02 Temmuz 2006

Ödev vs.

Ankara’ya gittim döndüm. Hologram yapma adına bir şey yapmadığım için bir şey yazamıyorum da. Hologram yapmama deneyleri de bir yere kadar. İşi gücü, sosyal yaşamı olan bir insanım ben de nihayetinde… Dene dene, nereye kadar?

Bir önceki mesajımda tatilde –tatil mi, ne tatili canım, deneydi o, deney- yaptığım asıl şeyden bahsetmediğimi fark ettim. E, ismi ödev gibi sevimsiz olunca bilinçaltım derinlere bir yerlere sakladı sanırım. Tıpkı tatilde beyin hücrelerimin arasındaki bağlantıları bunları öğrenmek için kullanmayı reddetmiş olması gibi.

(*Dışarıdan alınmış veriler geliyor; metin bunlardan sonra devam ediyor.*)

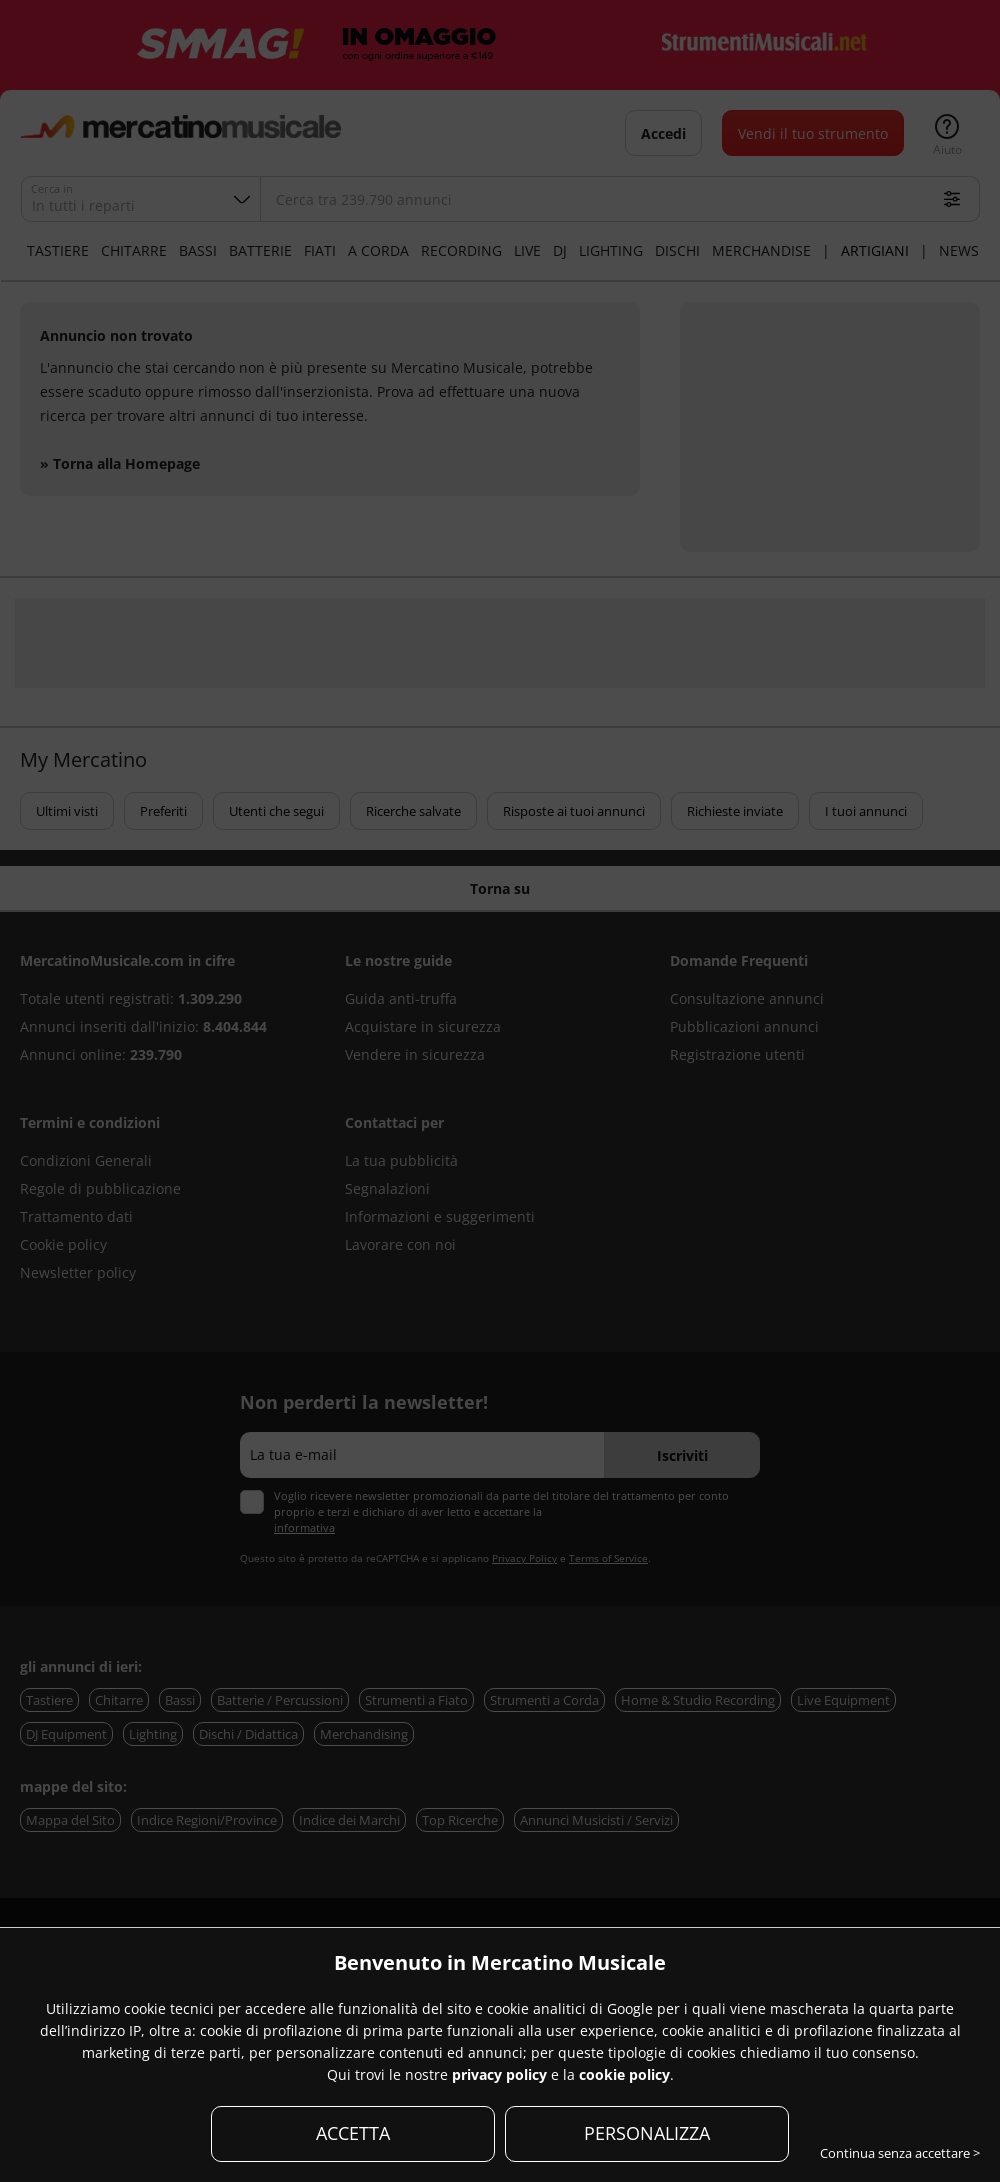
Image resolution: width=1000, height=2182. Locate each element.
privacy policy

Uzun lafın kısası, araştırma yaparken Nobel ödülleri resmi sitesinde lazer ve hologramın 1964 ve 1971’de Nobel fizik ödülü almaları nedeniyle bulanların otobiyografilerinden, ödülü alırken yaptıkları konuşmalara kadar birçok bilgiye rastlamış ve adamakıllı okuma fırsatı bulamamıştım. Bunların içinde bir de Nobel dersi vardı ki gerçekten ders çalışır gibi bir mesaiyi hak ediyordu. Niyetim, bunların çıktısını alıp çalışmaktı. Ancak yaptığım çıktısını almak, okumak, anlamamak ve yastığımın altına koyup uyurken beynime girmelerini ummak oldu. Gerçekten!

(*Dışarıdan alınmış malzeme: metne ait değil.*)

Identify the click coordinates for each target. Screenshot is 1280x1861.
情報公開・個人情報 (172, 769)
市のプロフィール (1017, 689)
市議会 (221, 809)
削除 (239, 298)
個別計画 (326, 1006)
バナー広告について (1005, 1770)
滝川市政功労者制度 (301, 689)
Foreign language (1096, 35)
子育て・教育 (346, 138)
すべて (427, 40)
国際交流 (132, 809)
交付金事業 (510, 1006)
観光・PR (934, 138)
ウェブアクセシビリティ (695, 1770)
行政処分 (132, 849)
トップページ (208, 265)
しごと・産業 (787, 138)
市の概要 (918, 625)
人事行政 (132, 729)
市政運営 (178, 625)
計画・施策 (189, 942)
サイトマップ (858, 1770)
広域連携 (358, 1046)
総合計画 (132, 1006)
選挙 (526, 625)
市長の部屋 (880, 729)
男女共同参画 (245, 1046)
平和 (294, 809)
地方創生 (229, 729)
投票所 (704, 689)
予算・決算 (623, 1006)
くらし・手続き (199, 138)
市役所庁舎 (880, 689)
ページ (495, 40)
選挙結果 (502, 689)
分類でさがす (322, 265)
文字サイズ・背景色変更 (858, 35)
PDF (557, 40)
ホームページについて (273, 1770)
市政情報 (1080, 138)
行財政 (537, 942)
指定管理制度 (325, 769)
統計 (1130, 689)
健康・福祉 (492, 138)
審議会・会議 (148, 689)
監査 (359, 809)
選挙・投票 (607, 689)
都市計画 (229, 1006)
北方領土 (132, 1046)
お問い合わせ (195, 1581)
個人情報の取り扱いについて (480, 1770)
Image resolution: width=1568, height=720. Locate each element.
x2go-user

Geriye arkadaş sohbetlerinde ne de çok yönlü, nasıl da entel –tu tu tu- olduğumu destekleyecek hologram şeması, Gabor’un hologramı lazerden önce bulduğu, lazerin de bulunduğunda ne işe yarayacağının bilinmediği gibi birkaç bilgi kaldı. Hayatımı –henüz- değiştirmeyen bilgiler, ancak temelli böbürlenme bakımından işe yaradığı kesin.